I had written a very short note stating that everything goes bad for Llewelyn the moment he tries to do the right thing. He decides to return to the scene of a crime to give a dying drug trafficker, whom he doesn’t know, a drink of water. Llewelyn knows that if he just forgets about the mobster he’ll walk away scot-free and a multi-millionaire. Llewelyn also knows that if he goes back to give this guy (who is likely already dead) a drink of water he may very well get himself shot. But Llewelyn realizes he can’t go through life having denied a dying man a drink of water.
That part of the story came to mind while I was reading the introductory remarks to Macbeth appearing in my old college copy of The Riverside Shakespeare (I took a picture of that page and saved them into Evernote). The writer, Frank Kermode, said that the “eternal jewel” of man is his capacity to resist the temptation of his own evil desires. Well, Llewelyn’s evil desires were to deny a dying man a drink of water so that Llewelyn could walk away a millionaire, no strings attached. Macbeth, on the other hand, did not resist those evil desires. The link between Llewelyn and Macbeth just came to me in an instant and I’m sure I would have forgotten it an instant later, but I linked the two quotes in Crusoe instead. And now, whenever I look up Llewelyn or Macbeth, the connection will come back to me. Kermode also wrote that the famous incantation of the The Weird Sisters (the witches), “Fair is foul and foul is fair hover through the fog and filthy air” is meant to spread confusion about right and wrong in Macbeth’s mind.
I noted in my annotation linking the two notes that while Llewelyn is no saint he, unlike Macbeth, has no such confusion between right and wrong in his mind. And he did not give into his own desires to just take the money and run, the way Macbeth did.
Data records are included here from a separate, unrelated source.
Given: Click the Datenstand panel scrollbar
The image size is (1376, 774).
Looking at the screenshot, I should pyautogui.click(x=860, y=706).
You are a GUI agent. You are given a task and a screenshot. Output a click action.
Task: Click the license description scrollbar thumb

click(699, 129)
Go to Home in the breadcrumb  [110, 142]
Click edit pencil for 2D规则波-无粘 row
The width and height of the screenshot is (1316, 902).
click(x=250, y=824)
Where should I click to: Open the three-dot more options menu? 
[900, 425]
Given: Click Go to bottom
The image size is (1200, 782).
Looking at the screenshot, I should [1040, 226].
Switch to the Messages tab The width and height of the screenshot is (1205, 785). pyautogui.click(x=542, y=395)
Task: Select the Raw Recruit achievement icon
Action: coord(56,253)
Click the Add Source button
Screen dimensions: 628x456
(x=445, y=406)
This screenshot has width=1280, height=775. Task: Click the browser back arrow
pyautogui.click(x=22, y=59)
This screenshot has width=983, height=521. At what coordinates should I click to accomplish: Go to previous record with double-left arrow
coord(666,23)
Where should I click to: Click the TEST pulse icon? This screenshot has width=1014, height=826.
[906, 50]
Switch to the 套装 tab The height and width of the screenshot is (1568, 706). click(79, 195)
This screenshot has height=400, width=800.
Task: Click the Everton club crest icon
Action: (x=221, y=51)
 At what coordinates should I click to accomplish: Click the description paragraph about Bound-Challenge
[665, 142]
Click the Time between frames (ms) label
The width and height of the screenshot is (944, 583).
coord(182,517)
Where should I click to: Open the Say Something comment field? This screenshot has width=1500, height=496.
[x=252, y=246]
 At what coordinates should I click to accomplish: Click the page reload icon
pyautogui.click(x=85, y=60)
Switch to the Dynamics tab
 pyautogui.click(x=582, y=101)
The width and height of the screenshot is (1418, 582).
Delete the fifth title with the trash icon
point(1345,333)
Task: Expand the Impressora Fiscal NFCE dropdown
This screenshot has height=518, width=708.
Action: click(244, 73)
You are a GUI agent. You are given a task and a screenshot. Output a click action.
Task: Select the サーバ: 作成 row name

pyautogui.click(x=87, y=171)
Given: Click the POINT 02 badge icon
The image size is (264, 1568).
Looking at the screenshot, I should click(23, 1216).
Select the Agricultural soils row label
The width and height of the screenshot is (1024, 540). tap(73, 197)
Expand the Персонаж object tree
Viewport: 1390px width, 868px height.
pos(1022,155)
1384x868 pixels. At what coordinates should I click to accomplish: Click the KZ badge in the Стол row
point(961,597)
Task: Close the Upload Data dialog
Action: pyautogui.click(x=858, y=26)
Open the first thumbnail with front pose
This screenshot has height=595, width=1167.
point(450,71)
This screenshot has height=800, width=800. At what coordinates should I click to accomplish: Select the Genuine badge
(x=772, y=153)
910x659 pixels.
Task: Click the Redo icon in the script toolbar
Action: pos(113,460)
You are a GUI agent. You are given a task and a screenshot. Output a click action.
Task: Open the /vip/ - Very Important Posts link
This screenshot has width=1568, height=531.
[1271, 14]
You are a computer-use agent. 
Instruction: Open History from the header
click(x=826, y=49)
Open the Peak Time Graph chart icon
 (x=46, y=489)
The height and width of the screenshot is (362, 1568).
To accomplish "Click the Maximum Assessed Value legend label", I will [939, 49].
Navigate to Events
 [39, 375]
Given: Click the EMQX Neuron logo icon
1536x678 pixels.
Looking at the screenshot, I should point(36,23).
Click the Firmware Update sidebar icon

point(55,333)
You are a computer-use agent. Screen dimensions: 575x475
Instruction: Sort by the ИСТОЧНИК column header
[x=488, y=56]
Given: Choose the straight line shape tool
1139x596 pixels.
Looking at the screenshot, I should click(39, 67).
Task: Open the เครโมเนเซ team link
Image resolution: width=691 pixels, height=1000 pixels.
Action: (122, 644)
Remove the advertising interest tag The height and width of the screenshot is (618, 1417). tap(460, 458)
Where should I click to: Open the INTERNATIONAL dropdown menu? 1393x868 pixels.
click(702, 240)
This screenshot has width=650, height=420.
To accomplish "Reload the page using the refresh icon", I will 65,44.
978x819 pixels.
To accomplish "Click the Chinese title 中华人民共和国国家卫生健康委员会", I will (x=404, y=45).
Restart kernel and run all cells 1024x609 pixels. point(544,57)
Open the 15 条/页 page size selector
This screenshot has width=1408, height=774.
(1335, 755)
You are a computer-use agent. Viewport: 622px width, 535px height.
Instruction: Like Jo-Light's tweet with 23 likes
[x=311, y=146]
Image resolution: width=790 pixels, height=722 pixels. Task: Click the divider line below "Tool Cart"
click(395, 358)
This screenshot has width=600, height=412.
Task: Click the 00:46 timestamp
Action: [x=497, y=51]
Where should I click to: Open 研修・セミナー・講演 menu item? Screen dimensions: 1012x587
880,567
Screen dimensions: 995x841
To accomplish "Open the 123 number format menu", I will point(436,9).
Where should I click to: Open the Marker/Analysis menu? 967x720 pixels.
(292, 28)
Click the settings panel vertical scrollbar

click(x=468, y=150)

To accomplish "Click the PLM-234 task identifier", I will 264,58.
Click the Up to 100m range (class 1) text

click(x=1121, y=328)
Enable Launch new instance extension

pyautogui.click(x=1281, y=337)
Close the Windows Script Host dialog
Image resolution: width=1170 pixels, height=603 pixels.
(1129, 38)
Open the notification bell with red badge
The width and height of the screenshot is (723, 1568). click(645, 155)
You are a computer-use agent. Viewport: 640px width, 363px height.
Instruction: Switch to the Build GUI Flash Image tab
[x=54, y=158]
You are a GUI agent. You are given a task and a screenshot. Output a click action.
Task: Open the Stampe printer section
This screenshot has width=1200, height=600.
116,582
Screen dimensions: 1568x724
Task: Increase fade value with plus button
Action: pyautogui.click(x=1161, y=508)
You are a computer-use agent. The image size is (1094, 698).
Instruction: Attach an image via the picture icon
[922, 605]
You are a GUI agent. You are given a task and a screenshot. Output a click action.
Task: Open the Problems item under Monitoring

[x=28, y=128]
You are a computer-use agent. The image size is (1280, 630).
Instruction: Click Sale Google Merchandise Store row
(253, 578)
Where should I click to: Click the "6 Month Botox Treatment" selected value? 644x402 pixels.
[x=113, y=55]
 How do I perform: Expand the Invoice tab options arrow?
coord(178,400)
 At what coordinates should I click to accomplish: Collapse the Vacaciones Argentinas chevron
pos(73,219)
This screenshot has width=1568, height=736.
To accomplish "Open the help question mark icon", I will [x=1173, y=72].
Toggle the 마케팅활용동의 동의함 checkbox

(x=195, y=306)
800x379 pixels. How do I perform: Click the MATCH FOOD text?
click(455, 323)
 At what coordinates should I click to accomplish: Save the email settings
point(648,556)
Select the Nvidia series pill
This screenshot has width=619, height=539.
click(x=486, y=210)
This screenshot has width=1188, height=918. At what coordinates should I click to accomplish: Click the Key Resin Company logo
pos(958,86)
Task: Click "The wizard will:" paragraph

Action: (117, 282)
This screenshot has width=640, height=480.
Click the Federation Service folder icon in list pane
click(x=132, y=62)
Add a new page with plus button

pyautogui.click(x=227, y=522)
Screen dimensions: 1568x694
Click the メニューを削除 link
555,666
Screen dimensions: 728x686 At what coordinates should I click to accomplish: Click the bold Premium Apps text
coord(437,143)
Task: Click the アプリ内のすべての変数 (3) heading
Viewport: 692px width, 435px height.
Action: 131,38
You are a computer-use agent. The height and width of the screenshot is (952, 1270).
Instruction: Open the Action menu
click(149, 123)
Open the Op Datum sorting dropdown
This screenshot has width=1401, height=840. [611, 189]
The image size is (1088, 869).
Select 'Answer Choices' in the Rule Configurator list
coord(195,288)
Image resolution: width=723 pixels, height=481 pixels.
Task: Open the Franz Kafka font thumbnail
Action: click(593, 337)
It was a fun discussion, and my friends were impressed with my abilities to summon relevant quotes from Shakespeare, Frank Kermode, and Allan Bloom…
I also had a link connecting the “Fair is Foul and Foul is Fair” quote to the first page of Allan Bloom’s The Closing of the American Mind where Bloom says that one thing a professor these days can be certain of: “almost every student entering university believes, or says he believes, that truth is relative.” The temptation to equivocate on the nature of truth is exactly what Frank Kermode is writing about in the passage I quoted above!
Okay, so as I said, no great insights here about literature, but it all made for a good discussion.
But my main point is that I was able to summon specific and relevant passages from a few books that were perfectly germane to our discussion, and there is just simply no way in hell I could summon that level of recall of what I’ve read and how it all ties together without Crusoe to walk me back down my old train of thought.